2026-05-20 general Hacker News (100+)
Summary

All nontrivial C and C++ code contains undefined behavior (UB), making correct programs impossible, argues a veteran developer. UB includes subtle cases like misaligned pointer access (C23 6.3.2.3) — safe on x86 but deadly on SPARC or Alpha — and compilers assume such UB never occurs, even without optimizations.

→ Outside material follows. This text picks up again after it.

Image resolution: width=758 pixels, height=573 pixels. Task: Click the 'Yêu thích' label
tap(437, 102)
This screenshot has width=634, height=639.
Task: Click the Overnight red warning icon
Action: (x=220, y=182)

This 'telephone game' means code that works today may break on future architectures or compiler versions.

Key Takeaway

Evaluate Rust or Go for any new systems-level code that replaces C/C++ to avoid undefined behavior and future-proof your infrastructure.

Why it matters

For a platform/solutions architect, this reinforces the argument for adopting memory-safe languages like Rust or Go in new systems programming to eliminate UB risks that threaten reliability and security at scale.

Full Article

If he had been a programmer, Cardinal Richelieu would have said “Give me six lines written by the hand of the most expert C programmer in the world, and I will find enough in them to trigger undefined behavior”. Nobody can write correct C, or C++. And I say that as someone who’s written C and C++ on an almost daily basis for about 30 years. I listen to C++ podcasts. I watch C++ conference talks. I enjoy reading and writing C++. C++ has served us well, but it’s 2026, and the environment of 1985 (C++) or 1972 (C) is not the environment of today.